-- Passage provided follows --

# Notebook to run photo-z estimation with `process_fors2.photoZ`
Created by J. Chevalier on October 28, 2024

## Requirements
This notebook requires the `process_fors2` and `dsps` packages. Installation instructions can be found following [this link](https://github.com/JospehCeh/process_fors2.git).

Then, a `jupyter` kernel must be created and associated to your installation environment and used to run this notebook.

## Imports

In [None]:
import numpy as np  # simply more convenient for a couple of things
from jax import numpy as jnp

from process_fors2.fetchData import json_to_inputs, readPhotoZHDF5
from process_fors2.photoZ import run_from_inputs

## Default run

In [None]:
# Defaults settings
conf_file = "../../src/data/defaults.json"

input_settings = json_to_inputs(conf_file)
print(input_settings)

In [None]:
inputs_pz = input_settings["photoZ"]
inputs_pz

Here we have loaded the defaults settings that come within the package for a minimal (and not optimized at all) run.
It is structured as a dictionary so it is easy to change one of the settings before the run. For example :

In [None]:
input_settings["photoZ"]["Estimator"] = "delight"
inputs_pz["Estimator"]

We may also activate the prior. Note that in this cas it may also be wise to reflect this in the `input_settings["photoZ"]["run name"]` value, although we will not do it here in the sake of laziness (and to avoid generating too many files).

In [None]:
input_settings["photoZ"]["prior"] = True
inputs_pz["prior"]

Note that as of now, the setting we have modified is actually not used in the code, so it won't affect our run and only serves as an example.

## Photometric redshifts
Now we will run the code from the notebook. It may take some time, up to a couple of hours on larger datasets, and jax implementation does not make it easy to incorporate progress bars so please just be patient...

-- Passage provided concluded --

> [Problems to work on]
1. Which two packages does the photo-z estimation notebook say it requires?
2. Pick up the photo-z estimation notebook right after its last sentence and carry it forward.

-- Supplied data follows --

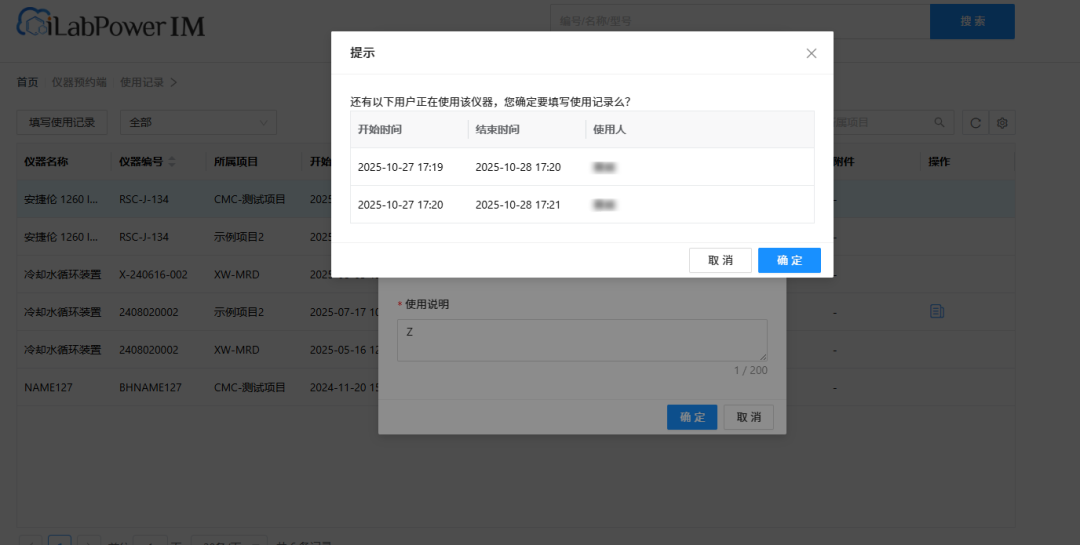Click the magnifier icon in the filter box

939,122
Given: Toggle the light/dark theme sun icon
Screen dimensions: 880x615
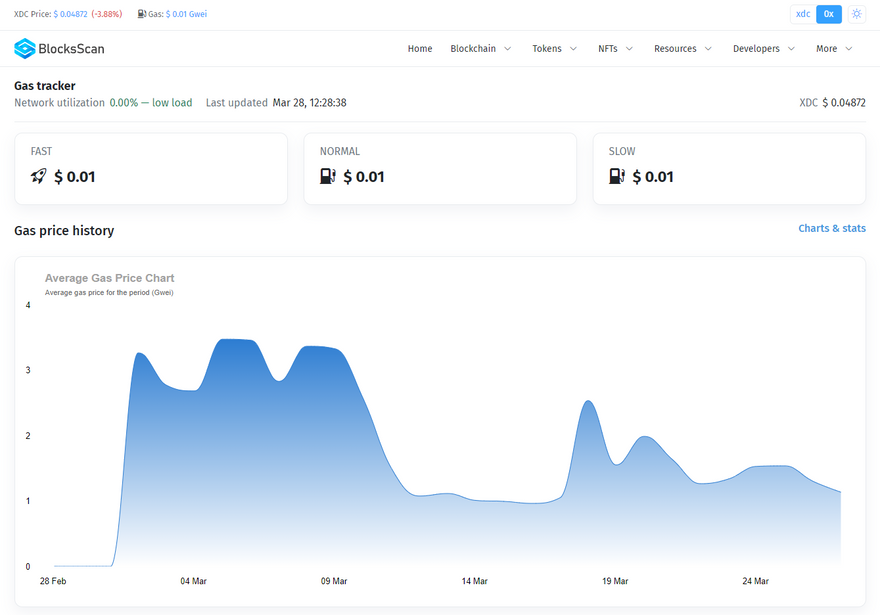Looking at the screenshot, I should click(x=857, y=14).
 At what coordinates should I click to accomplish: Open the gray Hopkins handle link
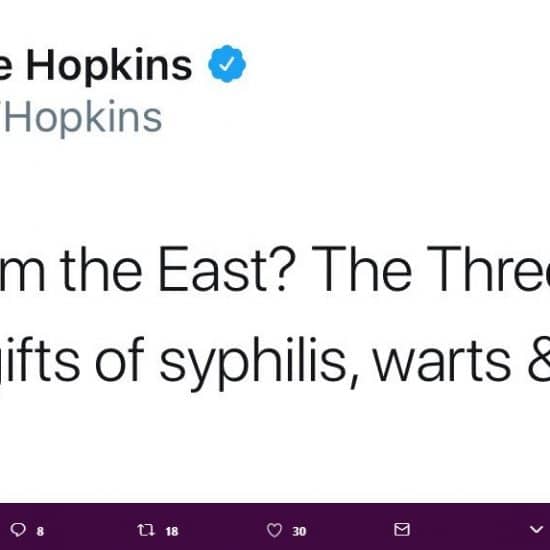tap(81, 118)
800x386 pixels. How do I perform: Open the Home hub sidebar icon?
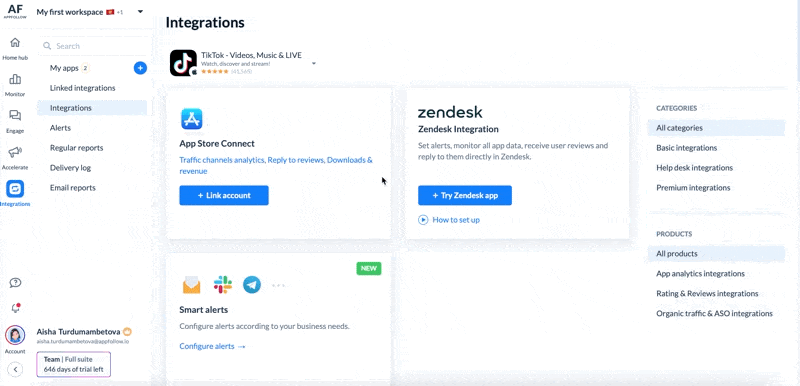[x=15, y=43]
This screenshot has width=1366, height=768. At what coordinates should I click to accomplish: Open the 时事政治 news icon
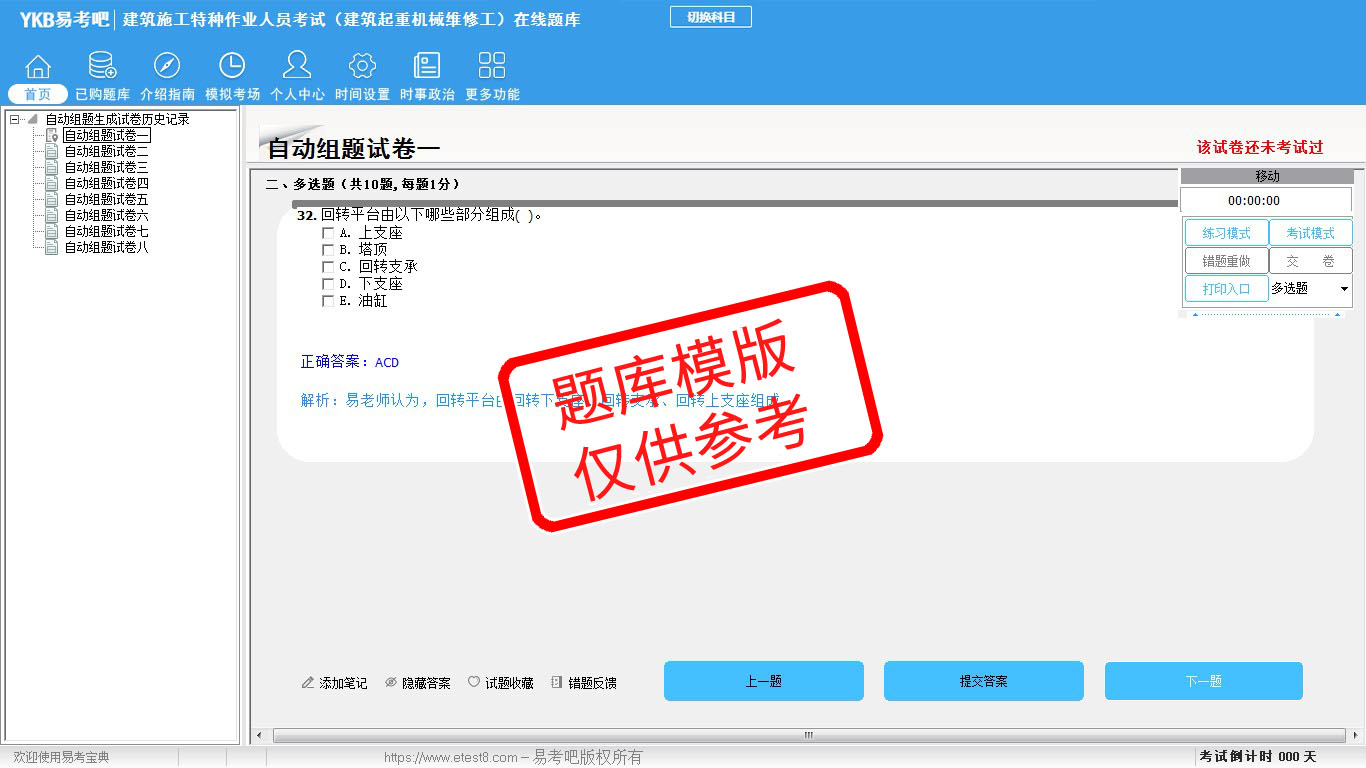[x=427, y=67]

-- Supplied data concluded --
-- Supplied data follows --

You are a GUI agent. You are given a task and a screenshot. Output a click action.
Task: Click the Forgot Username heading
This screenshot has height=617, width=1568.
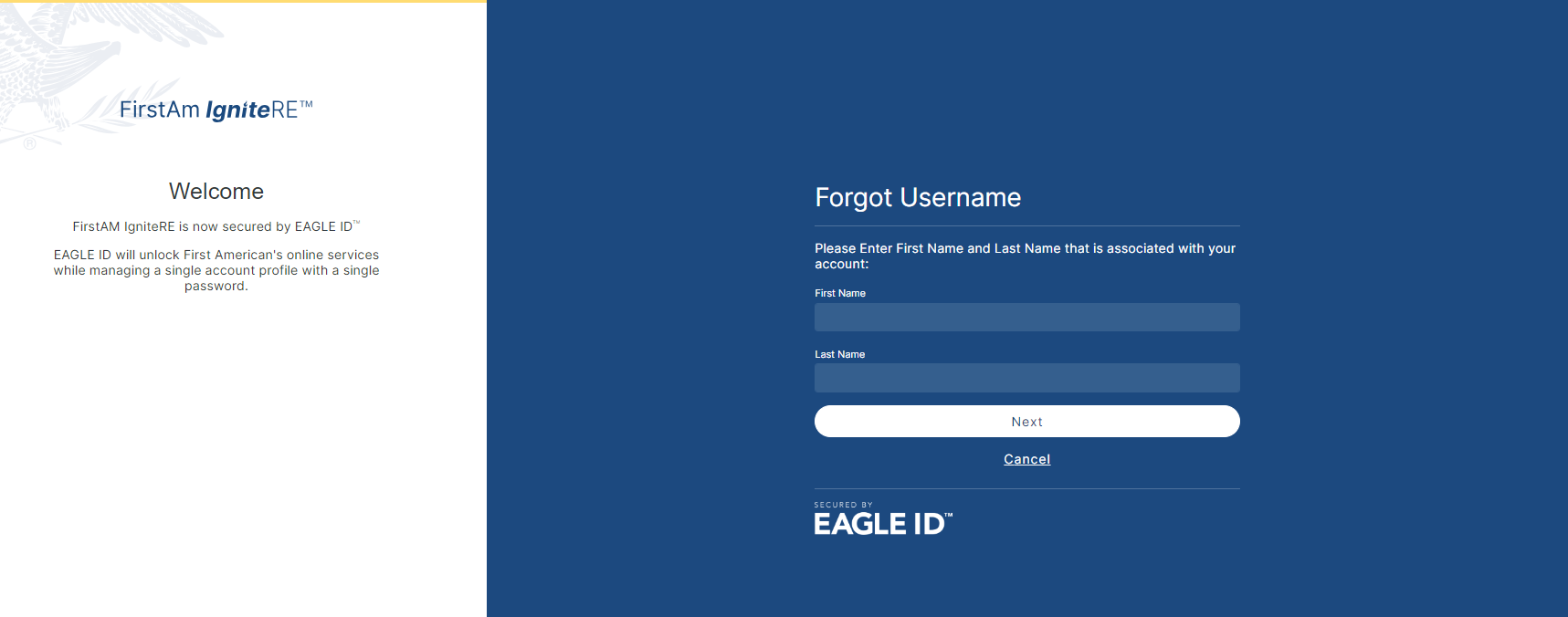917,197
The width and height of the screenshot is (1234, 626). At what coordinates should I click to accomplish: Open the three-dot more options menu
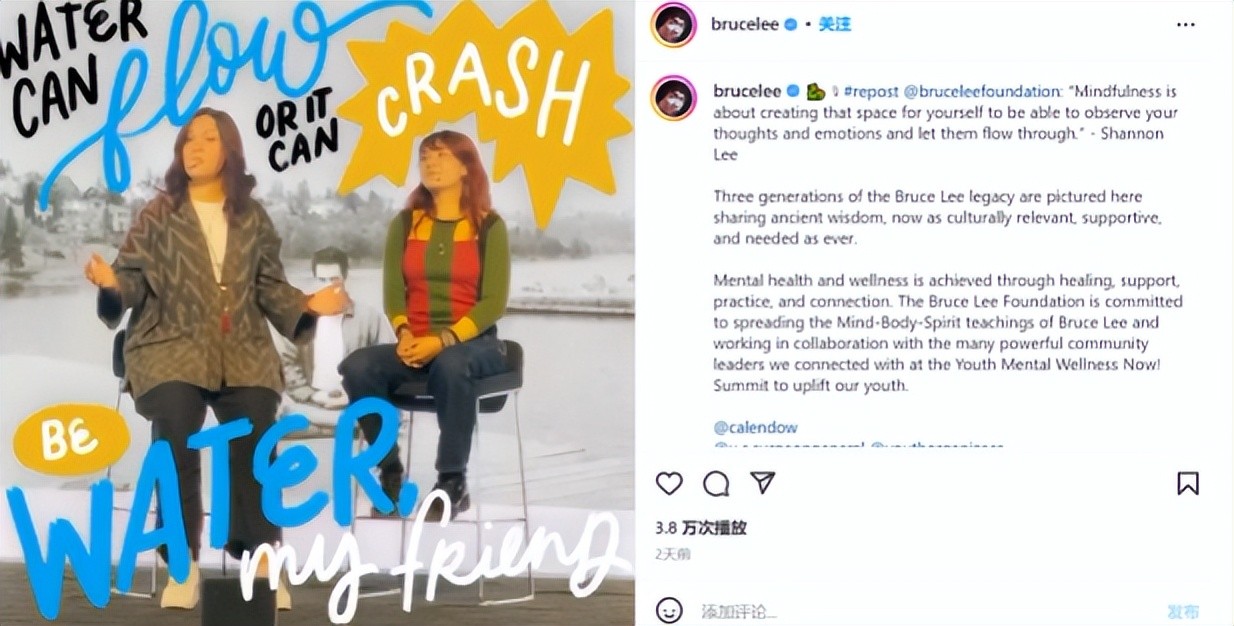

-- Supplied data concluded --
-- Supplied data follows --

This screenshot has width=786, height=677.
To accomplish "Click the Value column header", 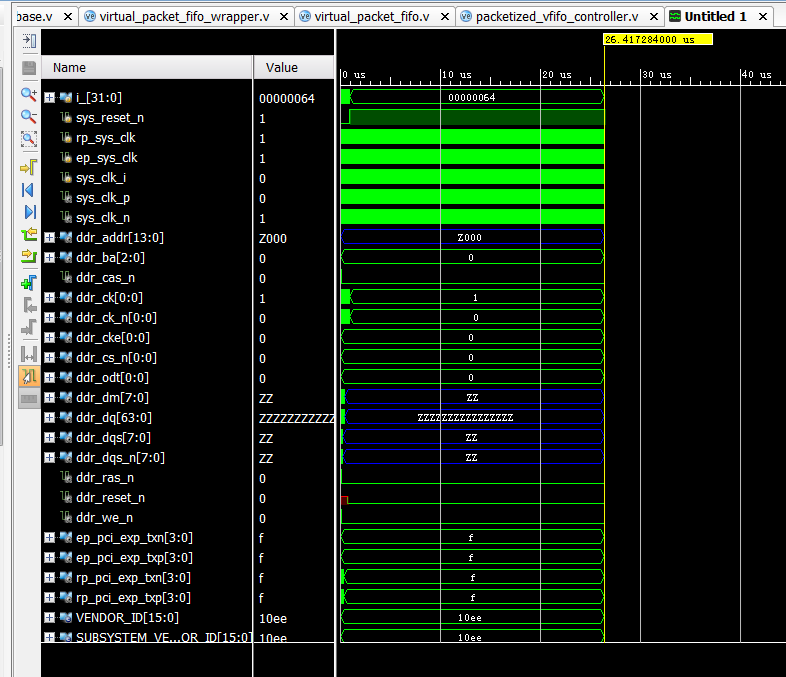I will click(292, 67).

-- Supplied data concluded --

> [Answers by task]
1. It requires the `process_fors2` and `dsps` packages.

2.
In [None]:
pz_res_tree = run_from_inputs(input_settings)  # It is necessary here to use the overall dictionary and not the 'photoZ' subset

Now, we may want to save the results to the disk, so let us write them into an `HDF5` file with the included utilitary `photoZtoHDF5`:

In [None]:
if input_settings["photoZ"]["save results"]:
    from process_fors2.fetchData import photoZtoHDF5

    # df_gal.to_pickle(f"{inputs['run name']}_results_summary.pkl")
    # with open(f"{inputs['photoZ']['run name']}_posteriors_dict.pkl", "wb") as handle:
    #    pickle.dump(tree_of_results_dict, handle, protocol=pickle.HIGHEST_PROTOCOL)
    resfile = photoZtoHDF5(f"{input_settings['photoZ']['run name']}_posteriors_dict.h5", pz_res_tree)
else:
    resfile = "Run terminated correctly but results were not saved, please check your input configuration."
print(resfile)

Alternatively, the steps above can be performed from a terminal by running the command :
`python -m process_fors2.photoZ $HOME/process_fors2/src/data/defaults.json` (or using any other appropriate `JSON` configuration file).

## Let's look at the results
Here we can either read the file we have created using the provided function `readPhotoZHDF5`, or directly use our `pz_res_tree` object.

**Note :**
_If the results were saved in the step above, it is highly recommended to reload them, otherwise the PDFs might be missing from the `pz_res_tree` object due to the presence of `dict.pop()` methods in `photoZtoHDF5`._


In [None]:
load_from_file = input_settings["photoZ"]["save results"]
if load_from_file:
    pz_res_tree = readPhotoZHDF5(resfile)

In [None]:
z_grid = jnp.arange(inputs_pz["Z_GRID"]["z_min"], inputs_pz["Z_GRID"]["z_max"] + inputs_pz["Z_GRID"]["z_step"], inputs_pz["Z_GRID"]["z_step"])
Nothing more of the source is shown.